Père – fils, les yeux dans les yeux.

Les yeux ouverts. Joffroy Faure, 2023, 82 minutes.

Un film sur la relation père-fils, une relation qui prend ici un sens particulier dans la mesure où le père est atteint de la maladie d’Alzheimer.

Une relation donc entre un père qui perd la mémoire et un fils cinéaste. Un fils qui va trouver dans le cinéma, dans la réalisation d’un film, le moyen d’entrer en contact avec son père malade. Une opportunité de revivifier la relation père-fils.

Geoffroy demande à son père de se mettre torse nu. Le plan où il se filmera torse nu également, en contact avec son père, rappellera le film de Stéphane Mercurio, Quelque chose des hommes. Une référence, une citation.

Le reste du film est particulièrement original. Geoffroy réalise à la fois les images et le son. Un travail de précision effectué avec le plus grand soin. Les cadrages en particulier sont toujours saisissants, toujours minutieusement ciselés, fuyant la banalité. Par exemple les gros plans qui nous sont offerts, sur les yeux du père ou ses mains. Des cadres qui ne sont jamais simples à réaliser tant le risque d’intrusion violente dans l’intimité d’une personne est grand. Ici nulle violence, les yeux du père sont filmés avec douceur, avec patience, comme d’ailleurs tout le reste du film. Un film lent, au sens où il sait prendre le temps d’entrer à l’écoute du père, de sa maladie, mais aussi de son amour pour le fils, pour son fils.

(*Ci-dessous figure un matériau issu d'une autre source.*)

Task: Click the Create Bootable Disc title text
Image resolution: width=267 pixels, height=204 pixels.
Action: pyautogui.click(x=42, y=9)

Le film ne refuse pas une certaine recherche esthétique, bien au contraire. Grâce à l’alternance très subtile entre le noir et blanc et la couleur. C’est le noir et blanc qui débute le film. Dans une voiture le paysage extérieur est filmé à travers le pare-brise embué. Puis la séquence suivante nous présente des images d’archives familiales, père, mère, enfants du temps de la jeunesse, en couleur, à la plage, en vacances. L’alternance du noir et blanc et de la couleur jalonnera toute la suite du film, répondant à un choix personnel du cinéaste que le spectateur ne peut percevoir que comme allant de soi. Comme les gros plans, comme les contre-plongées souvent plutôt légères d’ailleurs qui donnent au père une présence qui comble le silence et les hésitations de sa parole.

Rarement un fils aura filmé son père avec cet attachement qui, pour être évident, n’en est pas moins mystérieux. Un mystère qui est au fond celui de tout amour véritable.

Etats généraux du film documentaire, Lussas, 2023.